— Sélection —
Le bourbier ivoirien
Le bourbier ivoirien
Le reportage est vivant, complet sérieusement étayé. Le style est forcément un peu journalistique que ce soit dans la relation très enlevée des événements, dans quelques formules accrocheuses du genre « le petit monde militaire où il est de bon ton d’éreinter ses chefs », ou dans le jugement sur les hommes (et quelques femmes), y compris sur nos proconsuls successifs risquant à tout moment de se brûler les ailes. Le seul inconvénient de l’entreprise pour le lecteur contemporain est que le texte s’arrête en mai 2005, alors que rien n’est réglé. C’est comme si on jugeait un tour de France après les Pyrénées mais avant les Alpes (ou l’inverse). Mais il reste vrai qu’un panorama étendu sur près de quatre ans permet d’établir un constat éclairant, de dégager nombre de constantes et de poser pour la suite des questions pertinentes, même si incidents divers, disparitions et démissions se sont multipliés depuis, sans oublier le malencontreux dépôt de déchets toxiques à Abidjan.
Le déclenchement de l’affaire apparut comme un coup de tonnerre dans le ciel jusque-là serein de la « perle de l’Afrique de l’Ouest… poumon économique de la région » où, sous la bienveillante férule d’un vieux routier du Parlement et du gouvernement français, l’amenée du pavillon ne semblait pas avoir affecté outre mesure le circuit prospère de la marchandise ni le stationnement confortable de quelque 50 000 expatriés. Jusque-là, malgré la corruption généralisée, les tensions entre ethnies et les querelles sur la notion d’« ivoirité », on dormait en gros à Paris sur ses deux oreilles à propos de ce pays, ce qui explique peut-être selon l’auteur certaines lacunes, au moins initiales, notamment dans le domaine du renseignement.

— Extrait du listing —

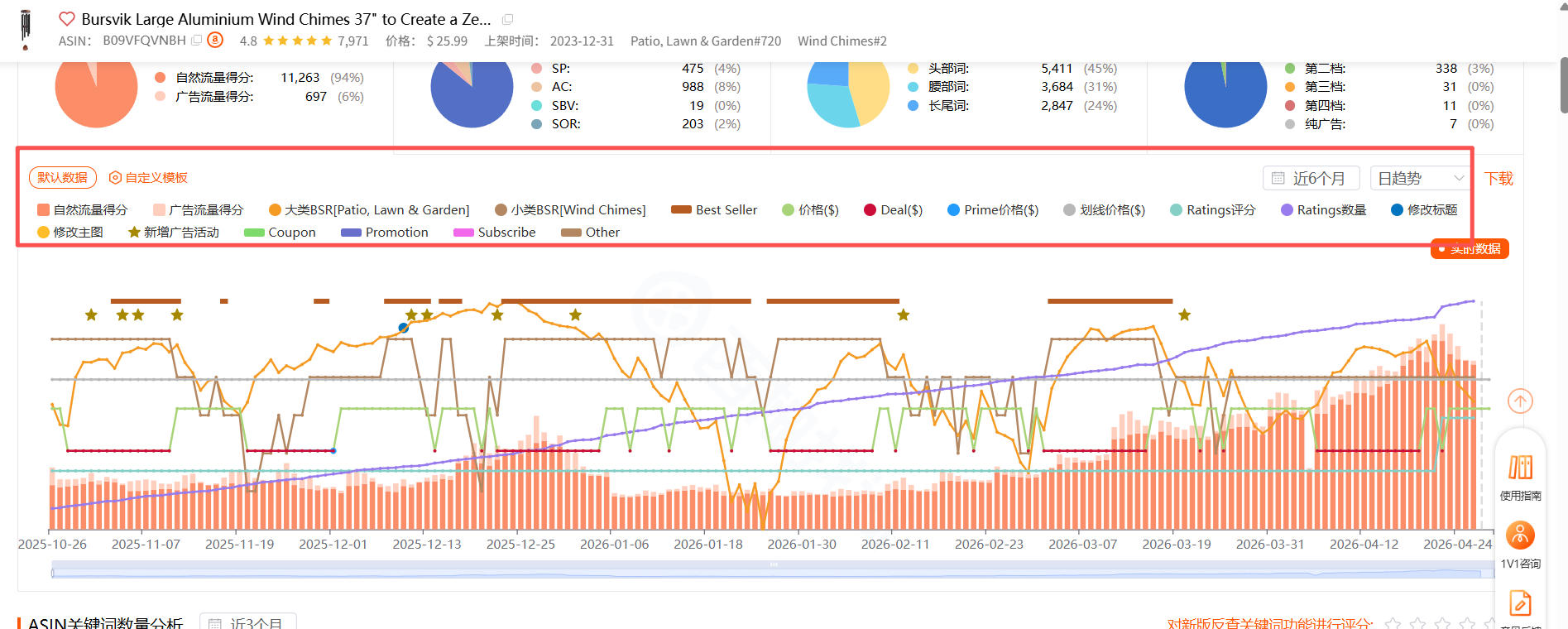Click the calendar icon in 近6个月 field
Viewport: 1568px width, 629px height.
tap(1278, 179)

— Consigne —
Selon la sélection, à quelle date s'arrête le texte du reportage ? Le listing n'a aucun rapport avec la sélection.

— Réponse —
En mai 2005.